Supplied material
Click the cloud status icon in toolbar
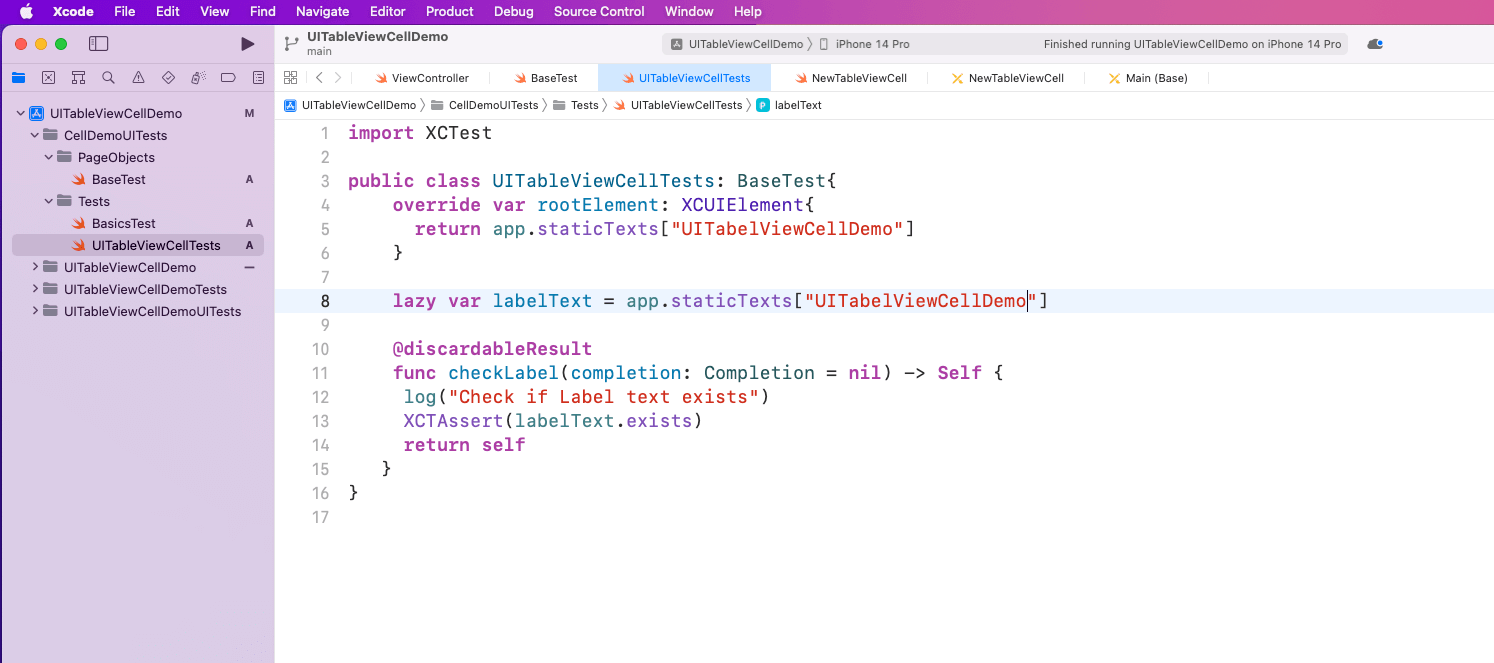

==

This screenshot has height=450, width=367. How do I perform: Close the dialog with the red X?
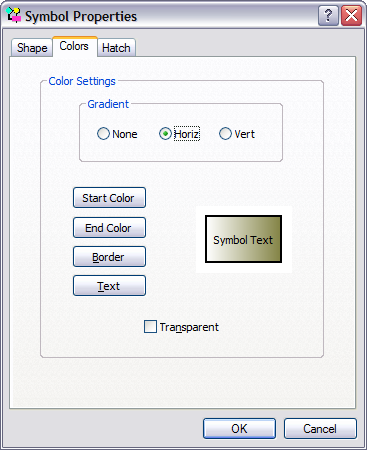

* * *

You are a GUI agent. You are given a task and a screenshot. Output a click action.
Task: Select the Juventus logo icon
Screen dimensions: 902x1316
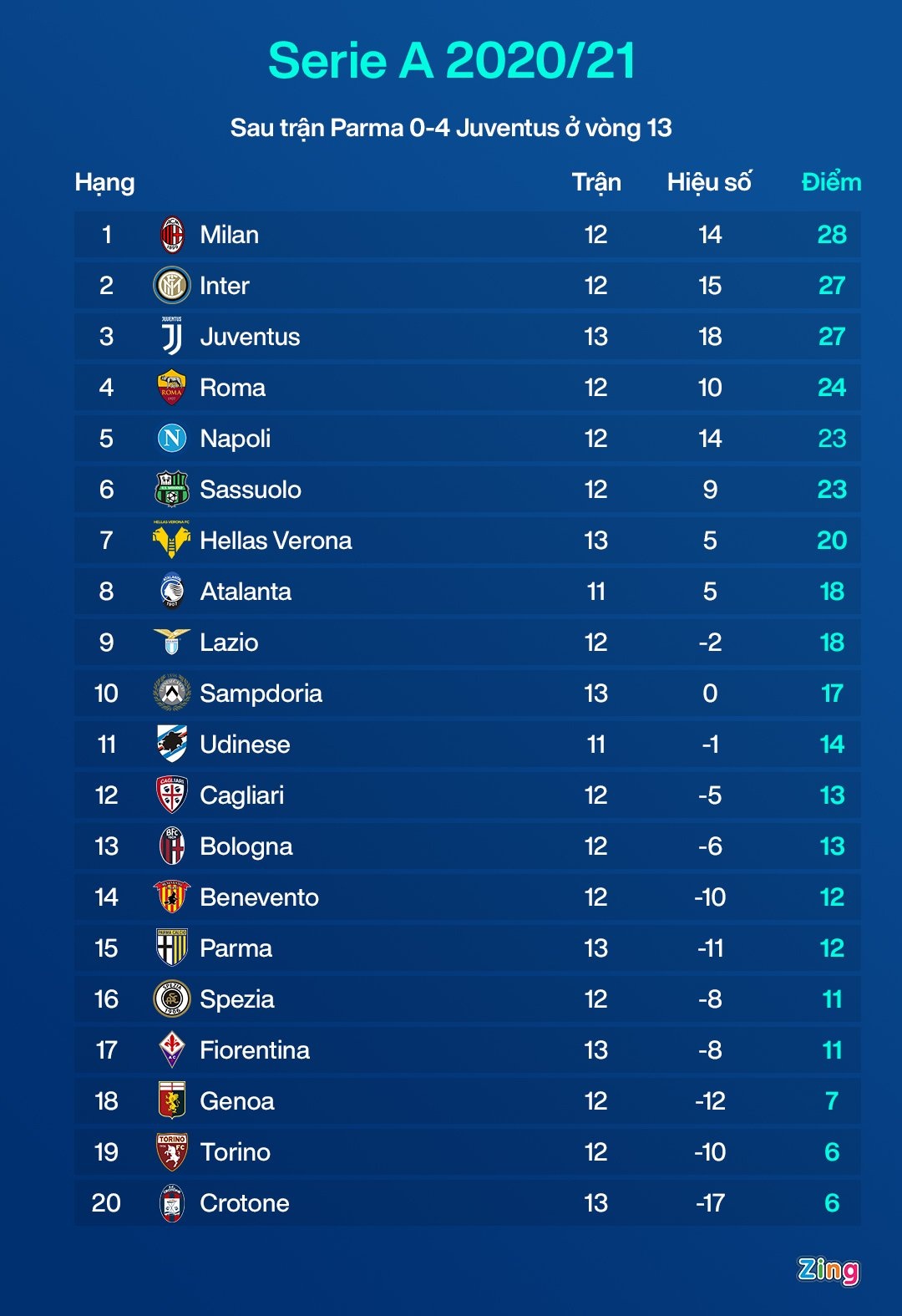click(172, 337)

Exercise prompt
Please count the lines in the data above that contain the word "icon" and reply with only that number.

Result of the exercise
2